Dataset entries:

§ §

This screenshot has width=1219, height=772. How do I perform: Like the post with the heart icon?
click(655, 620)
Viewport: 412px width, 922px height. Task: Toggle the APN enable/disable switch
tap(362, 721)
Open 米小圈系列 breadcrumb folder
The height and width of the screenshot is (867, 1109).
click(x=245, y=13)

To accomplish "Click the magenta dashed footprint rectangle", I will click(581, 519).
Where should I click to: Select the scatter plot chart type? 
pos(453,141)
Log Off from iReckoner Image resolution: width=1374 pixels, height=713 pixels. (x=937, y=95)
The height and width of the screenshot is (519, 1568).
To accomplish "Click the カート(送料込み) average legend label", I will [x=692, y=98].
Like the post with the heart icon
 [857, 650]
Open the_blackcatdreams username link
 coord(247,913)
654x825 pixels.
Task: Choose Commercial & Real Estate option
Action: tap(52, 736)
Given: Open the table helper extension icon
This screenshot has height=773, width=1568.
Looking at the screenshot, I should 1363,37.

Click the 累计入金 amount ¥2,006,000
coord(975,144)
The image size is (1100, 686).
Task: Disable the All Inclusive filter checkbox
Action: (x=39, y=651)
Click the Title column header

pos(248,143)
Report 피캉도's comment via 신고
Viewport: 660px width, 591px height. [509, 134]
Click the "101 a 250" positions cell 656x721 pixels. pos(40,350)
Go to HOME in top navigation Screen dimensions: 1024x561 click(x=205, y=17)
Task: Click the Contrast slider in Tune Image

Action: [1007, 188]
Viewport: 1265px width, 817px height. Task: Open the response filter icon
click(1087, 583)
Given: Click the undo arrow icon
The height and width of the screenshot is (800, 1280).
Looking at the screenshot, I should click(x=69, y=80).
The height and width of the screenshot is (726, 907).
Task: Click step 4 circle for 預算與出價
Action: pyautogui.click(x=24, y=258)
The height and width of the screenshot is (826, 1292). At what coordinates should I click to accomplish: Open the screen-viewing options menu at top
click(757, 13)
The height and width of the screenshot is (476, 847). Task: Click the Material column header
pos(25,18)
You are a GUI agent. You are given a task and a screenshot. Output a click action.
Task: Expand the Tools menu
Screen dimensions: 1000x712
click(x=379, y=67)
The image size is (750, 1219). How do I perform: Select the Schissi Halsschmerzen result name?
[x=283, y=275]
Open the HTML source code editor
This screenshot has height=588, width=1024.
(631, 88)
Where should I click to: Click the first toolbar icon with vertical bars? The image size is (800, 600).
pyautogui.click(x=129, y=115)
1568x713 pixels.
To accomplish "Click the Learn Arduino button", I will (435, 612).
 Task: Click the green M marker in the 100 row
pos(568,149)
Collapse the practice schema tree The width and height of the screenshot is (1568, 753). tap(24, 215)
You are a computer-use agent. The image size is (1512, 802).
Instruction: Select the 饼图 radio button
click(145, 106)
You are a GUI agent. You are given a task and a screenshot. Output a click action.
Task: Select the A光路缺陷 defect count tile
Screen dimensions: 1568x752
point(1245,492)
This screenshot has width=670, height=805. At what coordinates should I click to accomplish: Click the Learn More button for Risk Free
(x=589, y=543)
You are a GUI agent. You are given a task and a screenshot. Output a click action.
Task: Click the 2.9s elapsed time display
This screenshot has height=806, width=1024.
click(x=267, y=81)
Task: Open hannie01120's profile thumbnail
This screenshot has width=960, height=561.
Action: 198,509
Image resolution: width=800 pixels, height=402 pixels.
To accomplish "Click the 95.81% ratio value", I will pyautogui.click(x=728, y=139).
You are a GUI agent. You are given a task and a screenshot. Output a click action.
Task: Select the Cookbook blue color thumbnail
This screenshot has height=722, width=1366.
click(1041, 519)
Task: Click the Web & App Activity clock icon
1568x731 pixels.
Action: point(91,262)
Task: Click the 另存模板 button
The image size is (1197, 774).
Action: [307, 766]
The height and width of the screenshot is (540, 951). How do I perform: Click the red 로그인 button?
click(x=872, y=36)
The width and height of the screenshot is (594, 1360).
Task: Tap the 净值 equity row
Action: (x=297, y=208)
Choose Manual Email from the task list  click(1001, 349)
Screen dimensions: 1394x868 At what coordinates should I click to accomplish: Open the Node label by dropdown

§ §

YOUR TASK => Reproduce every record in full, keeping each one exactly as it reads.

SOLVED PROBLEM =>
This screenshot has width=1219, height=772. How do I perform: Like the post with the heart icon?
click(655, 620)
Viewport: 412px width, 922px height. Task: Toggle the APN enable/disable switch
tap(362, 721)
Open 米小圈系列 breadcrumb folder
The height and width of the screenshot is (867, 1109).
click(x=245, y=13)

To accomplish "Click the magenta dashed footprint rectangle", I will click(581, 519).
Where should I click to: Select the scatter plot chart type? 
pos(453,141)
Log Off from iReckoner Image resolution: width=1374 pixels, height=713 pixels. (x=937, y=95)
The height and width of the screenshot is (519, 1568).
To accomplish "Click the カート(送料込み) average legend label", I will [x=692, y=98].
Like the post with the heart icon
 [857, 650]
Open the_blackcatdreams username link
 coord(247,913)
654x825 pixels.
Task: Choose Commercial & Real Estate option
Action: tap(52, 736)
Given: Open the table helper extension icon
This screenshot has height=773, width=1568.
Looking at the screenshot, I should 1363,37.

Click the 累计入金 amount ¥2,006,000
coord(975,144)
The image size is (1100, 686).
Task: Disable the All Inclusive filter checkbox
Action: (x=39, y=651)
Click the Title column header

pos(248,143)
Report 피캉도's comment via 신고
Viewport: 660px width, 591px height. [509, 134]
Click the "101 a 250" positions cell 656x721 pixels. pos(40,350)
Go to HOME in top navigation Screen dimensions: 1024x561 click(x=205, y=17)
Task: Click the Contrast slider in Tune Image

Action: [1007, 188]
Viewport: 1265px width, 817px height. Task: Open the response filter icon
click(1087, 583)
Given: Click the undo arrow icon
The height and width of the screenshot is (800, 1280).
Looking at the screenshot, I should click(x=69, y=80).
The height and width of the screenshot is (726, 907).
Task: Click step 4 circle for 預算與出價
Action: pyautogui.click(x=24, y=258)
The height and width of the screenshot is (826, 1292). At what coordinates should I click to accomplish: Open the screen-viewing options menu at top
click(757, 13)
The height and width of the screenshot is (476, 847). Task: Click the Material column header
pos(25,18)
You are a GUI agent. You are given a task and a screenshot. Output a click action.
Task: Expand the Tools menu
Screen dimensions: 1000x712
click(x=379, y=67)
The image size is (750, 1219). How do I perform: Select the Schissi Halsschmerzen result name?
[x=283, y=275]
Open the HTML source code editor
This screenshot has height=588, width=1024.
(631, 88)
Where should I click to: Click the first toolbar icon with vertical bars? The image size is (800, 600).
pyautogui.click(x=129, y=115)
1568x713 pixels.
To accomplish "Click the Learn Arduino button", I will (435, 612).
 Task: Click the green M marker in the 100 row
pos(568,149)
Collapse the practice schema tree The width and height of the screenshot is (1568, 753). tap(24, 215)
You are a computer-use agent. The image size is (1512, 802).
Instruction: Select the 饼图 radio button
click(145, 106)
You are a GUI agent. You are given a task and a screenshot. Output a click action.
Task: Select the A光路缺陷 defect count tile
Screen dimensions: 1568x752
point(1245,492)
This screenshot has width=670, height=805. At what coordinates should I click to accomplish: Click the Learn More button for Risk Free
(x=589, y=543)
You are a GUI agent. You are given a task and a screenshot. Output a click action.
Task: Click the 2.9s elapsed time display
This screenshot has height=806, width=1024.
click(x=267, y=81)
Task: Open hannie01120's profile thumbnail
This screenshot has width=960, height=561.
Action: 198,509
Image resolution: width=800 pixels, height=402 pixels.
To accomplish "Click the 95.81% ratio value", I will pyautogui.click(x=728, y=139).
You are a GUI agent. You are given a task and a screenshot. Output a click action.
Task: Select the Cookbook blue color thumbnail
This screenshot has height=722, width=1366.
click(1041, 519)
Task: Click the Web & App Activity clock icon
1568x731 pixels.
Action: point(91,262)
Task: Click the 另存模板 button
The image size is (1197, 774).
Action: [307, 766]
The height and width of the screenshot is (540, 951). How do I perform: Click the red 로그인 button?
click(x=872, y=36)
The width and height of the screenshot is (594, 1360).
Task: Tap the 净值 equity row
Action: (x=297, y=208)
Choose Manual Email from the task list  click(1001, 349)
Screen dimensions: 1394x868 At what coordinates should I click to accomplish: Open the Node label by dropdown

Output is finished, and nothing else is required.